> Required action
Your answer should consist of the line holding "Viewport: 868px width, 425px height." and all lines after it to the end of the material, copied exactly.
*** Data for this task ***
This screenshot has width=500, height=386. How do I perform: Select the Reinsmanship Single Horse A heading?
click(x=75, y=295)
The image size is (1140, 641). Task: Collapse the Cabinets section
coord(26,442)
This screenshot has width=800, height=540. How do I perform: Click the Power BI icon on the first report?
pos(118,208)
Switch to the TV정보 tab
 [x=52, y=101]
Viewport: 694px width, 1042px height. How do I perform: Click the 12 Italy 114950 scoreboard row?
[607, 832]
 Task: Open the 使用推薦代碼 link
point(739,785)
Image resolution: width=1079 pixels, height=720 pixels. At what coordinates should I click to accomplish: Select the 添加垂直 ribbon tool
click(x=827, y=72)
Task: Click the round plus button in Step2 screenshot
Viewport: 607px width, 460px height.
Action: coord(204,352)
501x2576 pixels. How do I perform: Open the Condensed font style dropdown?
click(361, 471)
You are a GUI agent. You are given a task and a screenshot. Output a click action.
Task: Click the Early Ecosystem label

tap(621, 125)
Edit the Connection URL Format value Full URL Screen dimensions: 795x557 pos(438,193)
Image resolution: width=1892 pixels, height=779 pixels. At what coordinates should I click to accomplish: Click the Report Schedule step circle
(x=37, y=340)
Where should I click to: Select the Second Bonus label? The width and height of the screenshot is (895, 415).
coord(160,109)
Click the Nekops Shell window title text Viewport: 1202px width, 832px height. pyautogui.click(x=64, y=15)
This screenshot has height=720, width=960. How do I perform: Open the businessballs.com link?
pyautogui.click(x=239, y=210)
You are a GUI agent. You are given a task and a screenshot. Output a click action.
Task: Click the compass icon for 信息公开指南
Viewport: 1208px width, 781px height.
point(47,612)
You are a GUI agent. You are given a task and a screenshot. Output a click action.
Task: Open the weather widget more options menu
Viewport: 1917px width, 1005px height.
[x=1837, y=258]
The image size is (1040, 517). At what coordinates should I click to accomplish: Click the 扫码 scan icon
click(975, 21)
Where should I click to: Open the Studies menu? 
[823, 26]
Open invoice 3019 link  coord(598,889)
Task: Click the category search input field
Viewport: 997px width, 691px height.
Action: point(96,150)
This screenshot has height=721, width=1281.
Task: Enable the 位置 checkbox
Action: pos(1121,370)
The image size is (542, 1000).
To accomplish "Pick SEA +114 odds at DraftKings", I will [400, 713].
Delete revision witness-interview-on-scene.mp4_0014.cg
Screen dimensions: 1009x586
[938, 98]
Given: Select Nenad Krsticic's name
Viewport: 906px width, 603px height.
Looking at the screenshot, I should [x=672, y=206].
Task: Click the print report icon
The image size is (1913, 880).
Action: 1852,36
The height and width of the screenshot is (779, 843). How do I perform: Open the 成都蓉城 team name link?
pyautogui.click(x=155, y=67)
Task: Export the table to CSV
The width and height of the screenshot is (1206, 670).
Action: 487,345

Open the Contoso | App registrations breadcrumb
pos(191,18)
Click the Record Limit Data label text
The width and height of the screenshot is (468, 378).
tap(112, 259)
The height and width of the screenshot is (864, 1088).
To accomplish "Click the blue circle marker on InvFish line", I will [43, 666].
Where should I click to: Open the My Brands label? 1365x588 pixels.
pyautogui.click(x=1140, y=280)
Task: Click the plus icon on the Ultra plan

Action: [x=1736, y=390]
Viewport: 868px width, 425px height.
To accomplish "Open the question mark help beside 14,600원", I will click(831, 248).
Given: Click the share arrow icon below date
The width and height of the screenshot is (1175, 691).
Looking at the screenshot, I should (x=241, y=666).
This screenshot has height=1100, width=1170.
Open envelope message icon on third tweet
*** End of Data for this task ***
> The answer
Viewport: 868px width, 425px height.
To accomplish "Open the question mark help beside 14,600원", I will click(831, 248).
Given: Click the share arrow icon below date
The width and height of the screenshot is (1175, 691).
Looking at the screenshot, I should (x=241, y=666).
This screenshot has height=1100, width=1170.
Open envelope message icon on third tweet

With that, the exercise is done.